There are some advantages to MBSs compared to other fixed income instruments. In particular, they have specified collateral that the trustee can seize and resell in the event of default (foreclosed properties). By comparison, government bonds typically do not have any collateral. Furthermore, MBSs offer a steady stream of mortgage payments. These payments can include both repayment of principal and interest. I think the frequency of payments is usually monthly, instead of two payments per year for the most common types of bonds. Lastly, because of their peculiar structure, MBS prices may not correlate exactly with other fixed income securities. This can be advantageous in a portfolio of fixed income securities.

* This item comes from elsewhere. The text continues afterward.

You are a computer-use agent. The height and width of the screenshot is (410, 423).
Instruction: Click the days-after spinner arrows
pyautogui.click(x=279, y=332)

They key downsides, in my opinion, are the prepayment and reinvestment risks. Prepayment risk is the risk that the repayments of principal come earlier than expected. Some degree of prepayment can be forecast, but there can be a high degree of uncertainty. Depending on how the MBS is structured, the prepayment risk can be high or low. It also depends on the situation. If current interest rates are lower than the interest rates of the underlying mortgages, then the prepayments tend to come in very quickly. The reinvestment risk has to do with the investor's inability to reinvest the interest and principal repayments at the same yield. If the investor cannot earn the same or higher yield on reinvestment, then the actual yield from their investment in the MBS will be less than the quoted yield at the time of purchase.

Mandie also alluded to another problem with MBSs. The secondary market for these securities is not as liquid as that for other securities. This means that the bid-offer spread on these may be wider than government bonds with similar maturities. MBSs typically do not have fixed maturity dates rather they have expected maturity dates. The actual maturity of the security depends upon the speed of prepayments.